I didn't hesitate to call out some of the hidden corners of global leadership in practice, like how leadership power is communicated through rules, policies, and processes that we'd often prefer to think of as boring or benign aspects of organizational life, but cause trouble in the leader-follower dynamic when an empathy gap goes unnoticed.
And of course, there's a robust chapter on what I spent my earlier career on: customer experience. That chapter includes some of the profession's biggest topics, including red tape, dark patterns, sludge, ethics, reputation management, and the evolving consumer law. I spend several pages discussing the outlier practices coming front-and-center in boundaryless fashion: circular design, inclusion, and the fast-growing movement toward sludge audits.
Case Examples in Guide to Global Leadership
The book packs in dozens of real-world examples and full case studies, including some of my full-length Sage Business Cases that have already been or are about to be published separately:
Istanbul Airport (Sage Editor's Choice Award recipient for best global business case)

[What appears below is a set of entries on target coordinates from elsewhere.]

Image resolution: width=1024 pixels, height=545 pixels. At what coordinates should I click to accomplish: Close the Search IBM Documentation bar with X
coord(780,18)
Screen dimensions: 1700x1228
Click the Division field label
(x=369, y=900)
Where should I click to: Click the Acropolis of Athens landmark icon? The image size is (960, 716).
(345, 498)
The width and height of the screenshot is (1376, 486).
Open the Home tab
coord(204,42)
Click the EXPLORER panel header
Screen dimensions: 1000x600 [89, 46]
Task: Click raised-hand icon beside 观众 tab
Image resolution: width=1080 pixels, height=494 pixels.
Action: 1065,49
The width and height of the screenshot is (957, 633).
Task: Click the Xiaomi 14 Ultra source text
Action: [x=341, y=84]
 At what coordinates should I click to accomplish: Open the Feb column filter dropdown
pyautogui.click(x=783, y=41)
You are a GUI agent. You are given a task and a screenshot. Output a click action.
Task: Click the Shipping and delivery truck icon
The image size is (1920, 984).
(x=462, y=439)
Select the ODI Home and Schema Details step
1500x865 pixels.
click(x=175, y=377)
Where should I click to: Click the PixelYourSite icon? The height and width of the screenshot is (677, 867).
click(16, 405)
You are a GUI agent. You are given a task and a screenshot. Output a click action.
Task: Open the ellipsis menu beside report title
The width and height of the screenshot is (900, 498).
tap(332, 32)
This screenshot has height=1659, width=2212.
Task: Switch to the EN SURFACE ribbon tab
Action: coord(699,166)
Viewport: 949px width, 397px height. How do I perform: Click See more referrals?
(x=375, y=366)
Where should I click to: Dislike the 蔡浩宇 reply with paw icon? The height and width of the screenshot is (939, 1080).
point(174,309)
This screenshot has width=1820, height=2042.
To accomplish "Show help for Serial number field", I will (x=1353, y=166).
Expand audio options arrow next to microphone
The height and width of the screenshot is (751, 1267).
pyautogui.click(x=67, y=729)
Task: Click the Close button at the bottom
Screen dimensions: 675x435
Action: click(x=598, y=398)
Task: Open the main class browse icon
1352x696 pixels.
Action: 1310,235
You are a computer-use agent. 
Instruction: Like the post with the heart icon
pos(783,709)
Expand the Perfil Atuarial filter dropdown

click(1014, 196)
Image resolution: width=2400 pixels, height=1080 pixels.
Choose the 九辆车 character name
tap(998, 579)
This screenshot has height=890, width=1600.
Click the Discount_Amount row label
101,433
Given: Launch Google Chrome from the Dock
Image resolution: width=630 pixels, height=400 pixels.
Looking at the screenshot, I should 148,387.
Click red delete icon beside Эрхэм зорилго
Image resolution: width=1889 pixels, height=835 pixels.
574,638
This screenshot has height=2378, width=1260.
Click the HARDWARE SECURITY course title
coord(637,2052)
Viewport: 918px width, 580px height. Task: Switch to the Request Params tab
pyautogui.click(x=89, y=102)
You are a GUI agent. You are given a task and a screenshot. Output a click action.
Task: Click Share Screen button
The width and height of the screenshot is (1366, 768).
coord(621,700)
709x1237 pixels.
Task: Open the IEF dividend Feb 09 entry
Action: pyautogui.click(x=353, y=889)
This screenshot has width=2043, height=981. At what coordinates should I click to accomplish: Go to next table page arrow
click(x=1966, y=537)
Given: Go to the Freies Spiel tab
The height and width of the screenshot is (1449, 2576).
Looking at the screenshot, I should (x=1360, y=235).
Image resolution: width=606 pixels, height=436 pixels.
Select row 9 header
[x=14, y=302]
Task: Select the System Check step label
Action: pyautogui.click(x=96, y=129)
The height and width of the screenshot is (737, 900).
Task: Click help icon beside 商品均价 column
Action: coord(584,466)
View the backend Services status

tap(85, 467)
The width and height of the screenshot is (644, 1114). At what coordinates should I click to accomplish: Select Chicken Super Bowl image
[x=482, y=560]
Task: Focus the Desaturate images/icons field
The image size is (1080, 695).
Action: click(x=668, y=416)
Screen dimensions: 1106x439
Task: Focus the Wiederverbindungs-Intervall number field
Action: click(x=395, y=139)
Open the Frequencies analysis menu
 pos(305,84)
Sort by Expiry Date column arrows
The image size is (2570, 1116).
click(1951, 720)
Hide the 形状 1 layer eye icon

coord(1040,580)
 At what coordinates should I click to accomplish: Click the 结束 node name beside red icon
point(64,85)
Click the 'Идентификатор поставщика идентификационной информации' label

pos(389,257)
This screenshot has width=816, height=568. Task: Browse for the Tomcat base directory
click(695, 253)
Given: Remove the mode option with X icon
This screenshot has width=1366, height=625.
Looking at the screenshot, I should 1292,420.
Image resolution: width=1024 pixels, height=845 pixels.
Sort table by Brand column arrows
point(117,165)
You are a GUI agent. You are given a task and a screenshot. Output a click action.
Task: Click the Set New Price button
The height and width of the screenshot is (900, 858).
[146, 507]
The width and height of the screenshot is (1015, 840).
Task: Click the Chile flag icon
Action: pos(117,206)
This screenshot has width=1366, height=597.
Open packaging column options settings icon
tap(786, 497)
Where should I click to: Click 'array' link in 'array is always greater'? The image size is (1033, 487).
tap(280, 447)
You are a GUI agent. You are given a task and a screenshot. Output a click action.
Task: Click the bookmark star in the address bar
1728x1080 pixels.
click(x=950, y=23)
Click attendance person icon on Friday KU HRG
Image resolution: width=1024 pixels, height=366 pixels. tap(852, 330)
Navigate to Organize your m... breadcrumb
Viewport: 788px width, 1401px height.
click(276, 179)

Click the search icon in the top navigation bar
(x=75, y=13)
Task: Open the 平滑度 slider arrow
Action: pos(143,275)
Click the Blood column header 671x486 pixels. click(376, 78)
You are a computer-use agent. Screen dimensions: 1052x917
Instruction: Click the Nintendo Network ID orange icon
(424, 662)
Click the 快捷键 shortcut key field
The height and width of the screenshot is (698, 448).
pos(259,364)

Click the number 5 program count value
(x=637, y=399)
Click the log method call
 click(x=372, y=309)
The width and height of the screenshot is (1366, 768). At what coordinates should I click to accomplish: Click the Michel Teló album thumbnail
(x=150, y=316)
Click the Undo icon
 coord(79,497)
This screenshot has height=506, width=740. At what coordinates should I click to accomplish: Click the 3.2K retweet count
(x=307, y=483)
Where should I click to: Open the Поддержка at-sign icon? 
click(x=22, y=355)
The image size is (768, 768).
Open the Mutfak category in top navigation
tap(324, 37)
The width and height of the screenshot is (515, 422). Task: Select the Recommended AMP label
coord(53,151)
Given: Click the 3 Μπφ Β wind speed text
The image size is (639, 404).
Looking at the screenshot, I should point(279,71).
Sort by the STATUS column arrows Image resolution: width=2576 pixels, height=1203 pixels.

OpenAI (Sage Editor's Choice Award recipient for best leadership business case)
OECD
New South Wales Government, Australia
Bayer
Starbucks
Gucci
IKEA
3M
Yahoo!
Volkswagen
U.S Department of Veterans Affairs
The 2018 Thai cave rescue
Human Wisdom in Guide to Global Leadership
In writing the book, I drew from the experiences of global leaders across industries, to whom I am especially grateful, including:
Ankesh Agarwal, CCXP, former Director of Group Customer Experience at Majid Al-Futtaim
Michelle Batt, customer experience advisor and former telecoms industry executive
The late Phyllis Bonanno, who was an advisor to President Lyndon Johnson and a retired executive board member for multiple companies
Julie Hughes, President of the U.S. Fashion Industry Association
Tushar Jain, CEO of Enthu.AI
Christan Johnson, CEO and Founder of Sensa Group
Greg Melia, CEO of the Customer Experience Professionals Association
Anita Siassios, privacy officer at Suncorp Bank (ANZ Group)
Sandra Taylor, wine industry expert and author of Values & Vines, A Consumer's Guide to Sustainable Wine
Plus many more who asked to stay anonymous
My Goal for Guide to Global Leadership
My goal in sharing this book with the world was to write something realistic. Something that reflected leaders' broad ecosystems in play every day. And I wanted to honor and include the scholarly theories that round out our understanding of global leadership better than anecdotes alone can.
I’m deeply grateful to the editors at Sage and to the students, colleagues, and practitioners whose insights shaped this journey.
And mostly, I’m just thankful — because sometimes the most meaningful milestones arrive quietly, in a cardboard box on your front step.